Kepala polisi Sittwe Yan Naing Lett mengatakan di pengadilan di kota, ibukota Rakhine, jika pemimpin penyerbuan telah dijatuhi hukuman mati pada Jumat (10/2/2017).
“Dia divonis hukum mati pada 10 Februari di pengadilan Sittwe atas dugaan pembunuhan yang disengaja,” kata Yan Naing Lett kepada AFP, Senin (13/2/2017), tanpa memberikan tanggal eksekusi.
Para penyerbu terdiri dari satu pemimpin, salah satu dari 14 penyerang yang ditahan di Sittwe.
Namun menurutnya 13 orang lainnya juga muncul di pengadilan tetapi belum dihukum, ia menambahkan.

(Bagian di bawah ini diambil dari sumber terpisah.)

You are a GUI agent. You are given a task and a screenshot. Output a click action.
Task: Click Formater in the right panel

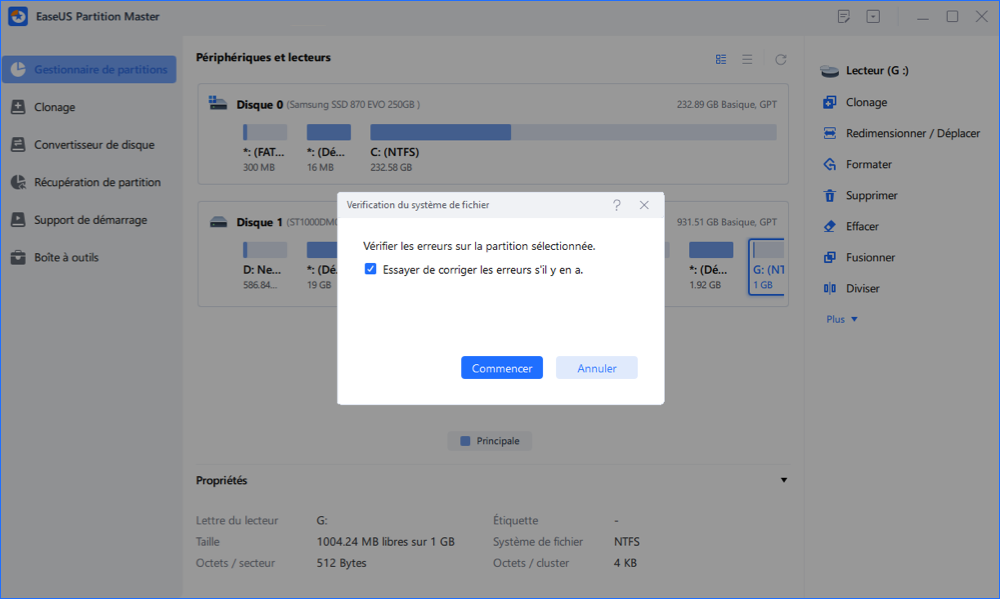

Pemerintah Myanmar mengatakan ratusan militan Rohingya melakukan penggerebekan di tiga pos di perbatasan Bangladesh pada tanggal 9 Oktober 2016 dan menewaskan sembilan polisi dalam serangkaian serangan terkoordinasi.
Sementara itu International Crisis Group think-tank mengatakan para penyerang adalah kelompok yang didukung Saudi disebut Harakah al-Yaqin, yang katanya telah menghabiskan waktu bertahun-tahun untuk merekrut dan melatih pejuang di Bangladesh dan Rakhine utara.